» **What you should do**: Repeat the lines of the material verbatim, starting at the line that contains "This screenshot has width=484, height=705." and ending at the line that contains "tap(197, 125)", with both of those lines included.

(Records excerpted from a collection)
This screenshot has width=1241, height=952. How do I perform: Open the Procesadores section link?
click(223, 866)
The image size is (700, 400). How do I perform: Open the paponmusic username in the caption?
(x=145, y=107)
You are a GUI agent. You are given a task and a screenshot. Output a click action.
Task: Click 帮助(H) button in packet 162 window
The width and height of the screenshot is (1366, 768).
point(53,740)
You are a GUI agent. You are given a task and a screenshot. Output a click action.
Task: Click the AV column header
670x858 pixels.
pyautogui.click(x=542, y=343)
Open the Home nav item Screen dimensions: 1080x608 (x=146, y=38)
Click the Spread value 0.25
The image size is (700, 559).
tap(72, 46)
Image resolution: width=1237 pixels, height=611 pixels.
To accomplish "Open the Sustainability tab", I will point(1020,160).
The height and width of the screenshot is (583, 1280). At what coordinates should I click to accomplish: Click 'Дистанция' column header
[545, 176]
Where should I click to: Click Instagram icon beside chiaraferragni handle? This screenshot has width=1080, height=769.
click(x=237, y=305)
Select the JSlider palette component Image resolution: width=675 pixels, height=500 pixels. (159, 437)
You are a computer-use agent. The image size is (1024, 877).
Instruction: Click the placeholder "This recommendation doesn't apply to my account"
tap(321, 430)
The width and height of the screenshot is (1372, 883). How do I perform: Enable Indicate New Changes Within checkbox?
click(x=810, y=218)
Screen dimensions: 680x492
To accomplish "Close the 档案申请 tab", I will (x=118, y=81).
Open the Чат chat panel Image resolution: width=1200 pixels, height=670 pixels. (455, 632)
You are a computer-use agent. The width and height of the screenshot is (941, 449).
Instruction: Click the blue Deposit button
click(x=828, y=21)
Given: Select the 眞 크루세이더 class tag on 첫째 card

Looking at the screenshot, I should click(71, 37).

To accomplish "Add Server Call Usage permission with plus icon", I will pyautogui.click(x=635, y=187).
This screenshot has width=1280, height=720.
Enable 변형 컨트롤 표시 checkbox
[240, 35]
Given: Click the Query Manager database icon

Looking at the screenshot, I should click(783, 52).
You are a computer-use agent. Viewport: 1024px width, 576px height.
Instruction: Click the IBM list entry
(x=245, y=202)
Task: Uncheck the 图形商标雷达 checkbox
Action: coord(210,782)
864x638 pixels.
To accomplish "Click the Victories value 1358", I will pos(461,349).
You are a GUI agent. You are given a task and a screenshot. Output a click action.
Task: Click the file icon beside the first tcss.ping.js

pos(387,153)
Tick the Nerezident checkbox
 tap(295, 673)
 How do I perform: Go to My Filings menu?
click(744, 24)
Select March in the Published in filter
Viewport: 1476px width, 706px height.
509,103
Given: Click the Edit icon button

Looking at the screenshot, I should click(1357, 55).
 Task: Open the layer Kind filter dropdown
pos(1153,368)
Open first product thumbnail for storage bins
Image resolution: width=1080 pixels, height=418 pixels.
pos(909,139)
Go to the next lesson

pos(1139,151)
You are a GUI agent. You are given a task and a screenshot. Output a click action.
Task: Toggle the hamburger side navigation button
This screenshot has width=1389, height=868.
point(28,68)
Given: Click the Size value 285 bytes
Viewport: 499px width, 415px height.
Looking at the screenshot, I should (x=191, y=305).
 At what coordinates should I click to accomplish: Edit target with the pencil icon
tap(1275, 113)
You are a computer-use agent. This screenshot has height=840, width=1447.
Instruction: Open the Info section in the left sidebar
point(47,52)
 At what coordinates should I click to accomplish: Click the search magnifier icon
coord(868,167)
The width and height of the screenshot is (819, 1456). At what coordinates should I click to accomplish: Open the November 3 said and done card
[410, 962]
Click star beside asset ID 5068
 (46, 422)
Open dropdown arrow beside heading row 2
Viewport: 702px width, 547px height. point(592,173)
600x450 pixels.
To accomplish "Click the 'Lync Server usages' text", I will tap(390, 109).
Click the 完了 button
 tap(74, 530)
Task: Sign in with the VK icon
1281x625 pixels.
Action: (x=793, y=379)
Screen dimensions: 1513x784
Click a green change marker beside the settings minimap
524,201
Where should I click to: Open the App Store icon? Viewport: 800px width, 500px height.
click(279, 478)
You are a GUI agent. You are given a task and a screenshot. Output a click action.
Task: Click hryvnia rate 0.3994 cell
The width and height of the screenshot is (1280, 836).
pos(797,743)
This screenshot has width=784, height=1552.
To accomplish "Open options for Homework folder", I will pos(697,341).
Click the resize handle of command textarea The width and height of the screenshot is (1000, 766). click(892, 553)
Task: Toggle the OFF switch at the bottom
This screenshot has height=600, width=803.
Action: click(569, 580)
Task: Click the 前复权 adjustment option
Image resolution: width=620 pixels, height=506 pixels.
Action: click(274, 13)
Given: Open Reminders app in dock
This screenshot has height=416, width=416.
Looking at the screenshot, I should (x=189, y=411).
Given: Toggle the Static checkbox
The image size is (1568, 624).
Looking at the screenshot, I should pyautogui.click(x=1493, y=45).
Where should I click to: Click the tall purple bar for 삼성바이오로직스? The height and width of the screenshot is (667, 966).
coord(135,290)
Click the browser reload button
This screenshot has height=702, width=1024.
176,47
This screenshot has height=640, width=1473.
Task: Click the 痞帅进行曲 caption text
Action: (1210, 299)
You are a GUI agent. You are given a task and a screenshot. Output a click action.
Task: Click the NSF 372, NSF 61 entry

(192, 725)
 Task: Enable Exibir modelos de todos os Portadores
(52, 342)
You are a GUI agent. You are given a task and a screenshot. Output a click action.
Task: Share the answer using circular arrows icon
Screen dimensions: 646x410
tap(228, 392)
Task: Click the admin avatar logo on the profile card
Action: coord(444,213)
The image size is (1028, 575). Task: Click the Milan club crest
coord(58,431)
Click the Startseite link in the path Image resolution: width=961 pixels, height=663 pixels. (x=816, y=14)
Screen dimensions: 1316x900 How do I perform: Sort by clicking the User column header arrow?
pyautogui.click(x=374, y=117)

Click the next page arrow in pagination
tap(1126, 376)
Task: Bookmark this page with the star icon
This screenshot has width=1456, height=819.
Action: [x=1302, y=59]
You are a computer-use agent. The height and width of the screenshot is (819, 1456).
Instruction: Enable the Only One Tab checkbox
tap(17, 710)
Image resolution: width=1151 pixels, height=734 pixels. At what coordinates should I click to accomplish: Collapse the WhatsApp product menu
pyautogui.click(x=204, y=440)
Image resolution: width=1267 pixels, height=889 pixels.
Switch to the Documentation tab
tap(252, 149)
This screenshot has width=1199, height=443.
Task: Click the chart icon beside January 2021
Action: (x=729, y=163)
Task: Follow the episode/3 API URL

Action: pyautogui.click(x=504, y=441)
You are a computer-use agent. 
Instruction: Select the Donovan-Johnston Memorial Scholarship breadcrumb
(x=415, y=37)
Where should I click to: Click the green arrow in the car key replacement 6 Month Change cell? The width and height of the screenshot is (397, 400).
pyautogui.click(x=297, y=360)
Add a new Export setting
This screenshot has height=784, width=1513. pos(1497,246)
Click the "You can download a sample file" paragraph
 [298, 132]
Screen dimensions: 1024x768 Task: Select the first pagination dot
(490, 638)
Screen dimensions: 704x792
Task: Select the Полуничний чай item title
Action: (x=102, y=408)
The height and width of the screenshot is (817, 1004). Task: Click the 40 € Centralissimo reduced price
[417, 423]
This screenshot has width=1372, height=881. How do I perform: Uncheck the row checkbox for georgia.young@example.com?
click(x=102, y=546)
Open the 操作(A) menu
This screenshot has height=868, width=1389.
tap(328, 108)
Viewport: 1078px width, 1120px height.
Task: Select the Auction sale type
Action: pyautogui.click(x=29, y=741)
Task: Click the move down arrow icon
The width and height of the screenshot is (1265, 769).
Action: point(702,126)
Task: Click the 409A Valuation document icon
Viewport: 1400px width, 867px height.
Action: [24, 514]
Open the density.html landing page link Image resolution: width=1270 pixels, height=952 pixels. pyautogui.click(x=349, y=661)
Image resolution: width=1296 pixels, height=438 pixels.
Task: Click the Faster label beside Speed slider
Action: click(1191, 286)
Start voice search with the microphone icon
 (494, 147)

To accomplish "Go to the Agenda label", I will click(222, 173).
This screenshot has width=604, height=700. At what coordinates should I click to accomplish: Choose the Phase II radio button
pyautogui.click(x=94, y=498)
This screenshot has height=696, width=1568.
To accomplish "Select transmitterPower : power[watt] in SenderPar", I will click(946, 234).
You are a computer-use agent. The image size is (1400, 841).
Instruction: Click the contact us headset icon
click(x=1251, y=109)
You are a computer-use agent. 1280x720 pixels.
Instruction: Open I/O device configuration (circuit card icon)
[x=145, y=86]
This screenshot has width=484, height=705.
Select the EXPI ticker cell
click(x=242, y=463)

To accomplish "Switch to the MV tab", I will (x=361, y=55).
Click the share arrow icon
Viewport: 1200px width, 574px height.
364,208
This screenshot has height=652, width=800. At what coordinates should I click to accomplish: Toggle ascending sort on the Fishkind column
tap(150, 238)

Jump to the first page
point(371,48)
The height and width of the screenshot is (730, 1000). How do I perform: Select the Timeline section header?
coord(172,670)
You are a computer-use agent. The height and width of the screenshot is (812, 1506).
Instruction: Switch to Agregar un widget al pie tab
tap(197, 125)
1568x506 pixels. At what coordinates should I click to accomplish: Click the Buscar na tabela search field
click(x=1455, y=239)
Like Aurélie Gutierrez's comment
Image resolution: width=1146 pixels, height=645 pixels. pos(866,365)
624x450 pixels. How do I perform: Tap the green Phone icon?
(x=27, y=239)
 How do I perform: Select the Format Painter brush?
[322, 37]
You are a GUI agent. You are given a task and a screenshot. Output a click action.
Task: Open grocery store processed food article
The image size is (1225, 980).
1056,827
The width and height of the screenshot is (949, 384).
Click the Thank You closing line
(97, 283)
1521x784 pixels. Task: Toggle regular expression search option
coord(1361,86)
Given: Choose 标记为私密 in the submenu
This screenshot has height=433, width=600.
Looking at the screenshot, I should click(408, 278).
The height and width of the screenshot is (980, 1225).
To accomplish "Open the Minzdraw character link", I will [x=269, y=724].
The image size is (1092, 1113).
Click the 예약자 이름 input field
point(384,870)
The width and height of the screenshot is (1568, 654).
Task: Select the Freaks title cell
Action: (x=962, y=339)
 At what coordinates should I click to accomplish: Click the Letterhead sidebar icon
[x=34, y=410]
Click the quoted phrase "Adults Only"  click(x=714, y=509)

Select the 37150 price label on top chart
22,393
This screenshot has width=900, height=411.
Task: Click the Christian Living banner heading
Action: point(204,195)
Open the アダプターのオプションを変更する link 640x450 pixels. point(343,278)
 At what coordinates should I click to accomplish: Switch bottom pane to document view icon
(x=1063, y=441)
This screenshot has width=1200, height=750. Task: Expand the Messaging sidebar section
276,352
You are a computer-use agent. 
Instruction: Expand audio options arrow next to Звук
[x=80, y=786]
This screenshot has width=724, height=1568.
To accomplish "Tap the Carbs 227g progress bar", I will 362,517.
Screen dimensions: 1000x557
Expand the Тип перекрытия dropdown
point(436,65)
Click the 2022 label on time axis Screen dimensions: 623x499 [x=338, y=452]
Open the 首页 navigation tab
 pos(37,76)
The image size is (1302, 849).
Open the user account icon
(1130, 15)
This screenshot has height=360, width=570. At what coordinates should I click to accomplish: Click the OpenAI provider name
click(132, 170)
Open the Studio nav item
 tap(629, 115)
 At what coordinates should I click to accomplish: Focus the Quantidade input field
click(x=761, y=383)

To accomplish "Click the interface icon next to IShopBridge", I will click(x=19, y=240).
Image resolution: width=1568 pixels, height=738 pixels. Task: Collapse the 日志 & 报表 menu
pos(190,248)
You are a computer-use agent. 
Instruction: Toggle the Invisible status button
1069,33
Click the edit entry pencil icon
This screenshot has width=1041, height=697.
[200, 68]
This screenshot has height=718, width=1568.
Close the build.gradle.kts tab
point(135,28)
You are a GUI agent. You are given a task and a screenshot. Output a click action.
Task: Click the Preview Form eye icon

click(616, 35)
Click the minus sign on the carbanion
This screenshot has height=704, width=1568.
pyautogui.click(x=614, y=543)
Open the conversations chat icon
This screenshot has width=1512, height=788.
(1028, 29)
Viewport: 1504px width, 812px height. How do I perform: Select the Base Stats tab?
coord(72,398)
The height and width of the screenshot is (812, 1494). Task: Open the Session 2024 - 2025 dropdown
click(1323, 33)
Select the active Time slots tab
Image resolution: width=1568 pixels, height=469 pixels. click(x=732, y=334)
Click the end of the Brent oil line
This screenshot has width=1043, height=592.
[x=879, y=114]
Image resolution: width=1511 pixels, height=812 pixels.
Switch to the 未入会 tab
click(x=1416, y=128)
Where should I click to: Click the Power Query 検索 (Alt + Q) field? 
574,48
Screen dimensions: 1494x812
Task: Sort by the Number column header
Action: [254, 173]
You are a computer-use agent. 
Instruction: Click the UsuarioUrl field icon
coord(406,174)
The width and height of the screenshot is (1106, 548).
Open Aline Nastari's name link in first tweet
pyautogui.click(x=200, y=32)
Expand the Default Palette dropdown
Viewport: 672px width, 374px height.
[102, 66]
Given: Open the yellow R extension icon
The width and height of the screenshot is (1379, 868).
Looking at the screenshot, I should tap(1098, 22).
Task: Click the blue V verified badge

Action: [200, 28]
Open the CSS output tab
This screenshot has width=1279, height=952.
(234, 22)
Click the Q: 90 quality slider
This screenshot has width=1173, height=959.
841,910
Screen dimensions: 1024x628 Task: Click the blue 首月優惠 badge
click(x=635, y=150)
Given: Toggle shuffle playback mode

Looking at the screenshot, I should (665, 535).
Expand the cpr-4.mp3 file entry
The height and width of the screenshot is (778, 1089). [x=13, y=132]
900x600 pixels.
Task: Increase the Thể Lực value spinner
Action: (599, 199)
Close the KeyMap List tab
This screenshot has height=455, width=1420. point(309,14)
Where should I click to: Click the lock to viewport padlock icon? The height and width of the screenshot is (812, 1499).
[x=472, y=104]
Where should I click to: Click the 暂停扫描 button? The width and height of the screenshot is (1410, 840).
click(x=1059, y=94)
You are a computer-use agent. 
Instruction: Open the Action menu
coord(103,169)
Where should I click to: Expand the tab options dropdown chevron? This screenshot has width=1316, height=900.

» **Answer to the exercise**:
This screenshot has width=484, height=705.
Select the EXPI ticker cell
click(x=242, y=463)

To accomplish "Switch to the MV tab", I will (x=361, y=55).
Click the share arrow icon
Viewport: 1200px width, 574px height.
364,208
This screenshot has height=652, width=800. At what coordinates should I click to accomplish: Toggle ascending sort on the Fishkind column
tap(150, 238)

Jump to the first page
point(371,48)
The height and width of the screenshot is (730, 1000). How do I perform: Select the Timeline section header?
coord(172,670)
You are a computer-use agent. The height and width of the screenshot is (812, 1506).
Instruction: Switch to Agregar un widget al pie tab
tap(197, 125)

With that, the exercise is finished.